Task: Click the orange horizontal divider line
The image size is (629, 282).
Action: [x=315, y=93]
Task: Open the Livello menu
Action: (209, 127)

• INSTRUCTION
Find every line in the data above that contains the string "Task", and copy each of those lines in full.

• COMPLETE OUTPUT
Task: Click the orange horizontal divider line
Task: Open the Livello menu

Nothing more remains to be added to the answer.